* _Source information_
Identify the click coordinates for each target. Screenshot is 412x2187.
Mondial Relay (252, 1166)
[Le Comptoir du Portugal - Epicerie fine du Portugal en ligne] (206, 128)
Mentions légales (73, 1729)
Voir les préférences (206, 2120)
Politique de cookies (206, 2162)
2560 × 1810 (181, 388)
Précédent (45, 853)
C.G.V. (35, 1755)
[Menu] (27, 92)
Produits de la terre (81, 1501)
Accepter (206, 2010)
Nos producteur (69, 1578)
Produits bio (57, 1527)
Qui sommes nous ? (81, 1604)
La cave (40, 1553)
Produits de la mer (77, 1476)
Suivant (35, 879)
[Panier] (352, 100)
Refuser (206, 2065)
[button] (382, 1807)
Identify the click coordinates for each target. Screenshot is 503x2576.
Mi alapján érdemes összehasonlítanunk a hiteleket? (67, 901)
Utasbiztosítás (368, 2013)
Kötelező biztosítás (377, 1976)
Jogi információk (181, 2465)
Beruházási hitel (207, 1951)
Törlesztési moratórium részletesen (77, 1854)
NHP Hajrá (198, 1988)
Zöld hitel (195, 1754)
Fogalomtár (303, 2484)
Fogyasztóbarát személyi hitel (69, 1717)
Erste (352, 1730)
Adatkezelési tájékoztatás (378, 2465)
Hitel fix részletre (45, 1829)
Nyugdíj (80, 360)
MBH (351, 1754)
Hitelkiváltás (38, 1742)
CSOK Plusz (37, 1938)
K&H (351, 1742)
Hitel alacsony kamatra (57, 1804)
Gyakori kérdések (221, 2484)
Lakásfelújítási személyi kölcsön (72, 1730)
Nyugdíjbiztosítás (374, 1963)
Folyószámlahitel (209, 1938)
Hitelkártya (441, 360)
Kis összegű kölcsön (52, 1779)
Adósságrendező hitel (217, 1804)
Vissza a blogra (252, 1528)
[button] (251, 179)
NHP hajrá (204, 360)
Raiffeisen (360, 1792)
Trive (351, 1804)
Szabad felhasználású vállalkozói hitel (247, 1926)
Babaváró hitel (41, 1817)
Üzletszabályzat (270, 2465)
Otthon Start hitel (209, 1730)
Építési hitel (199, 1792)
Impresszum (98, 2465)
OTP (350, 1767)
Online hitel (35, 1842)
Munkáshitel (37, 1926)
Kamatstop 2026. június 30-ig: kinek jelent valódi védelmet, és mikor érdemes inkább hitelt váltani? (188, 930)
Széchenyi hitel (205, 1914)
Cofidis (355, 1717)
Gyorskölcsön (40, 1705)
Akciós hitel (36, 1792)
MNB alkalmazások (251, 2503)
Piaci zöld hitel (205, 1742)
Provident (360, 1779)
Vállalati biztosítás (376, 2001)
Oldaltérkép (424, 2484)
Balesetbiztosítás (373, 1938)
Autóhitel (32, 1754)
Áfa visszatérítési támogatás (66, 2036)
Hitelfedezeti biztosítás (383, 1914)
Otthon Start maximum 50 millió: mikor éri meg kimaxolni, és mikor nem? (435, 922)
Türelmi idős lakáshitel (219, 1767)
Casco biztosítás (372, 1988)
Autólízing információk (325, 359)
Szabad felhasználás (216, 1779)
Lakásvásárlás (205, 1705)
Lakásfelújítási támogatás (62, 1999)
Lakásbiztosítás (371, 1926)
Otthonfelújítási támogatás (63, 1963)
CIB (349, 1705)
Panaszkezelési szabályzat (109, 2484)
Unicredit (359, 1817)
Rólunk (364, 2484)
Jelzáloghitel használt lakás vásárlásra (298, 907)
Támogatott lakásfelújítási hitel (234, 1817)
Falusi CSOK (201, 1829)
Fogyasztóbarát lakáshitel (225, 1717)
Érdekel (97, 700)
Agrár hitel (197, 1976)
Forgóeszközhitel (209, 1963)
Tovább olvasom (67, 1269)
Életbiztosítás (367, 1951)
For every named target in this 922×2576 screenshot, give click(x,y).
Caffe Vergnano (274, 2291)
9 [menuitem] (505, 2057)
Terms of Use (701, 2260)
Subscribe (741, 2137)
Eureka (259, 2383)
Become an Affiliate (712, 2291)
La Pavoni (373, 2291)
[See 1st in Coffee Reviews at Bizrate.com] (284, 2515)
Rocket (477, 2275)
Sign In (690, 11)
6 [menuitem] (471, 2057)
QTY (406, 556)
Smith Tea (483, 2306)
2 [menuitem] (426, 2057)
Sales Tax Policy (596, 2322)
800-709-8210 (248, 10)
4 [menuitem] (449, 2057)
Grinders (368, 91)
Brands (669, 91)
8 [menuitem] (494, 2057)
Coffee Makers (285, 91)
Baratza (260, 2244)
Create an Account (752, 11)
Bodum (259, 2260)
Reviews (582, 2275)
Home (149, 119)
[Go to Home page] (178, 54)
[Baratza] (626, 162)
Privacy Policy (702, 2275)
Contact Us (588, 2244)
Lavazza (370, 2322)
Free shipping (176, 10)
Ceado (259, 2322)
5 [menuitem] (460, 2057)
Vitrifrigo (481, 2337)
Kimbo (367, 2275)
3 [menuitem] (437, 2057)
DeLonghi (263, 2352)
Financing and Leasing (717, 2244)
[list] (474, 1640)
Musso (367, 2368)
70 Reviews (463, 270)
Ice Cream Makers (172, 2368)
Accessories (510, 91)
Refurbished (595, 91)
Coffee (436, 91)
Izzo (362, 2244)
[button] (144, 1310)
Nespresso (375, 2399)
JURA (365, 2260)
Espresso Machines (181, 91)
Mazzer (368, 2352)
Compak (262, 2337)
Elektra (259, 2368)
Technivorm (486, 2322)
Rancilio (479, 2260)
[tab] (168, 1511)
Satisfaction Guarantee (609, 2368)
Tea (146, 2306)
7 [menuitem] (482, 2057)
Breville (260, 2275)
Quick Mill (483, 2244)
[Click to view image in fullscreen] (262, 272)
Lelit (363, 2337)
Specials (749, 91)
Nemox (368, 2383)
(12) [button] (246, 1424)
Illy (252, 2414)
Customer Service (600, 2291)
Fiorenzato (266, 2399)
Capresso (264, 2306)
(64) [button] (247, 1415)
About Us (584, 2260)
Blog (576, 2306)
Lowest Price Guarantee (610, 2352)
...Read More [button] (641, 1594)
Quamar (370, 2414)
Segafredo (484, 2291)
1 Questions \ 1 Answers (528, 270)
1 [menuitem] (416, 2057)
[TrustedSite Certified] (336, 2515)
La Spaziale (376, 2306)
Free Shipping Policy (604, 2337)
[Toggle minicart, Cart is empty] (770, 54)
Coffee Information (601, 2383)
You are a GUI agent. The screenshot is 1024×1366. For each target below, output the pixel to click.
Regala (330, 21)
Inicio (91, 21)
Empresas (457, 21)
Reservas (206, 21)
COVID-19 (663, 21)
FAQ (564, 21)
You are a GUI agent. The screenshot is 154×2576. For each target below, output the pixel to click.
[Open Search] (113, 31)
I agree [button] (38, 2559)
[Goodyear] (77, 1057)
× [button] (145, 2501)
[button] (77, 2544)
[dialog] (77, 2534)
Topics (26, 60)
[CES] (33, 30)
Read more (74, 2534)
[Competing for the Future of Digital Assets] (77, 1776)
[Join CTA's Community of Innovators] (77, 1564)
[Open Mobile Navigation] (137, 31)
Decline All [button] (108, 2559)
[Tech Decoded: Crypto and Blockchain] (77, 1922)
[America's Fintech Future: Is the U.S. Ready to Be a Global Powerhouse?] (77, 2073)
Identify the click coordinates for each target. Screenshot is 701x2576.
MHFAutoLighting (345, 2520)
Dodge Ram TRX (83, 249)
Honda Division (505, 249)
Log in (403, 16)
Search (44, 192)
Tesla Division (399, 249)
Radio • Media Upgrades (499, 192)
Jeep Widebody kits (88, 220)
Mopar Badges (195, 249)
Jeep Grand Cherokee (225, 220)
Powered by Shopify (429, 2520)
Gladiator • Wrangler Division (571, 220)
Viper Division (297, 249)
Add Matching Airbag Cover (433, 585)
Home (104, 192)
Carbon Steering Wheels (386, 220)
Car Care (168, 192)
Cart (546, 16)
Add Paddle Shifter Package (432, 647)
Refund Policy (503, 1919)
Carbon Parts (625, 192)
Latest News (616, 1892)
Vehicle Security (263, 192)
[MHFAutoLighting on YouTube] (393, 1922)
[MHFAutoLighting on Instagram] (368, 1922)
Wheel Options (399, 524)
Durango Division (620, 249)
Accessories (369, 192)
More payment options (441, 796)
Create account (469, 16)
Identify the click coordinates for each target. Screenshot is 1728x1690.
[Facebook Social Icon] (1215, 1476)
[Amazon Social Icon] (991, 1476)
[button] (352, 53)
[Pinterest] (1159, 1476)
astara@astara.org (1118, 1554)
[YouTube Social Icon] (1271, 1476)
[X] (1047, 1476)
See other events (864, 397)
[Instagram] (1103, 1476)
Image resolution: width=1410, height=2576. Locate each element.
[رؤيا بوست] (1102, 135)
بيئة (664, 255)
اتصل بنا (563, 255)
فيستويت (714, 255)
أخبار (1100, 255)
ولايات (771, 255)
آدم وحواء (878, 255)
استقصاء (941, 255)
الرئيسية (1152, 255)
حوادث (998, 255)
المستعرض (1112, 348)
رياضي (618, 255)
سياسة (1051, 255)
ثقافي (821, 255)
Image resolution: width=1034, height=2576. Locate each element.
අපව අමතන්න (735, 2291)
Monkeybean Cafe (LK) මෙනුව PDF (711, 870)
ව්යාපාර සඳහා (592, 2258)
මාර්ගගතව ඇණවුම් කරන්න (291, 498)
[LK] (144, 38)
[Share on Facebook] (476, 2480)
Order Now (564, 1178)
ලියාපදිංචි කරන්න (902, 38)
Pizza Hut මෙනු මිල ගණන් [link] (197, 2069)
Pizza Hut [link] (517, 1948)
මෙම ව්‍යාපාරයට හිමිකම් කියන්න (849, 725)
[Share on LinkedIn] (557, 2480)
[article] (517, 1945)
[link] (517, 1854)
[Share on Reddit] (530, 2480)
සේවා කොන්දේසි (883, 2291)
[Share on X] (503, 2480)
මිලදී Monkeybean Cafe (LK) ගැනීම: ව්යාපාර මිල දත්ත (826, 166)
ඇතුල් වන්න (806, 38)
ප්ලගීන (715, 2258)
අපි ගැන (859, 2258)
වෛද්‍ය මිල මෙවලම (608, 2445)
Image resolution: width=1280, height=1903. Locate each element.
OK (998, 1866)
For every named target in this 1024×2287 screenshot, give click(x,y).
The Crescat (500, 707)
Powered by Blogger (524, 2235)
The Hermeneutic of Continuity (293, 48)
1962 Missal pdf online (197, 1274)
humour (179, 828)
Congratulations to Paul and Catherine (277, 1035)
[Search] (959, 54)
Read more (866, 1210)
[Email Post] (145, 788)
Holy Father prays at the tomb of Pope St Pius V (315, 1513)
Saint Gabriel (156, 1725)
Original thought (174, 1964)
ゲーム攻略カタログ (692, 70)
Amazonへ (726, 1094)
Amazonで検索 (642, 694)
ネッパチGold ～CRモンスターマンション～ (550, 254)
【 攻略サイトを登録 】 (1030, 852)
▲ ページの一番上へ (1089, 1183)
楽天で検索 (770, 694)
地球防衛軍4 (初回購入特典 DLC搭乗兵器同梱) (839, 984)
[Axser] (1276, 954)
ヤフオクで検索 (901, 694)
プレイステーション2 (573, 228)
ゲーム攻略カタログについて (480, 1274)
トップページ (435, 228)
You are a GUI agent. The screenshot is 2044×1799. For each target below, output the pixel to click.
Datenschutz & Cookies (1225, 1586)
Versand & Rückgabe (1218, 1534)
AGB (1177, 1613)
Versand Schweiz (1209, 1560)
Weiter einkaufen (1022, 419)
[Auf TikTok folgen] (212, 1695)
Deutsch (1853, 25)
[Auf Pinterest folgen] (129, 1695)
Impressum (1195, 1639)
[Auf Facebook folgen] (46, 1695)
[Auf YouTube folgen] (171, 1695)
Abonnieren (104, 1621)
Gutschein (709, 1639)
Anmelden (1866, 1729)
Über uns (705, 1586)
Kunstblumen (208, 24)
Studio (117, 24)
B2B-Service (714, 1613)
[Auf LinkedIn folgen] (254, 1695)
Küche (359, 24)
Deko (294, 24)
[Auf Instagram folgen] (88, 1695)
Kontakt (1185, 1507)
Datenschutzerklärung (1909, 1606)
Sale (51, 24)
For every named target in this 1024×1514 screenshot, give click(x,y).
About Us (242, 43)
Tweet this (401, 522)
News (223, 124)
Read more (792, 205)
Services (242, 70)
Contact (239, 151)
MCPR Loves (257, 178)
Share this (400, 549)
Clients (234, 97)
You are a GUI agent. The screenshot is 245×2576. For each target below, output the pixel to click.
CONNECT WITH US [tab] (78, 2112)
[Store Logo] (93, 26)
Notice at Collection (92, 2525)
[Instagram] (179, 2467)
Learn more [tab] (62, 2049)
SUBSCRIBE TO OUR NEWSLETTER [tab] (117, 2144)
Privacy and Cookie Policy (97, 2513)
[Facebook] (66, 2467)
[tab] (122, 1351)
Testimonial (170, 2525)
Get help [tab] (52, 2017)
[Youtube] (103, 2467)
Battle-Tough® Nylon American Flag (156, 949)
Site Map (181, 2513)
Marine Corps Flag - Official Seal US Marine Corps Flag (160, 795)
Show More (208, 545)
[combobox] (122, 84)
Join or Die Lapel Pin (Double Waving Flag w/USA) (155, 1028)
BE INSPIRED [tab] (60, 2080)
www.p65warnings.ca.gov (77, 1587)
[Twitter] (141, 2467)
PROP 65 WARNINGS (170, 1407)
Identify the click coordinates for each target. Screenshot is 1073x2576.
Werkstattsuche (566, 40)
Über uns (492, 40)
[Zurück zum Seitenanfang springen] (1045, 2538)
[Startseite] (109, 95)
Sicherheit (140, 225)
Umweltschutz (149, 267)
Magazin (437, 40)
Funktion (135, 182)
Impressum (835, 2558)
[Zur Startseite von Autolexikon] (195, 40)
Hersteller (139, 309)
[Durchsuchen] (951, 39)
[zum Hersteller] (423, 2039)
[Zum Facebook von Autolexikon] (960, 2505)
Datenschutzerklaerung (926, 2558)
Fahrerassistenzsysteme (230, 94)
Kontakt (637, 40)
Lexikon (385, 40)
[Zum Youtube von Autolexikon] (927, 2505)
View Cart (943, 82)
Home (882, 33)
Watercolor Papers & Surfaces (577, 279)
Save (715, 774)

* _Task to carry out_
Retype word for word everything in the listing above from the line that holds "[Competing for the" down to the line that holds "Vehicle Security (263, 192)". Keep both end lines and leave out the rest.

* _Answer section_
[Competing for the Future of Digital Assets] (77, 1776)
[Join CTA's Community of Innovators] (77, 1564)
[Open Mobile Navigation] (137, 31)
Decline All [button] (108, 2559)
[Tech Decoded: Crypto and Blockchain] (77, 1922)
[America's Fintech Future: Is the U.S. Ready to Be a Global Powerhouse?] (77, 2073)
Identify the click coordinates for each target. Screenshot is 701x2576.
MHFAutoLighting (345, 2520)
Dodge Ram TRX (83, 249)
Honda Division (505, 249)
Log in (403, 16)
Search (44, 192)
Tesla Division (399, 249)
Radio • Media Upgrades (499, 192)
Jeep Widebody kits (88, 220)
Mopar Badges (195, 249)
Jeep Grand Cherokee (225, 220)
Powered by Shopify (429, 2520)
Gladiator • Wrangler Division (571, 220)
Viper Division (297, 249)
Add Matching Airbag Cover (433, 585)
Home (104, 192)
Carbon Steering Wheels (386, 220)
Car Care (168, 192)
Cart (546, 16)
Add Paddle Shifter Package (432, 647)
Refund Policy (503, 1919)
Carbon Parts (625, 192)
Latest News (616, 1892)
Vehicle Security (263, 192)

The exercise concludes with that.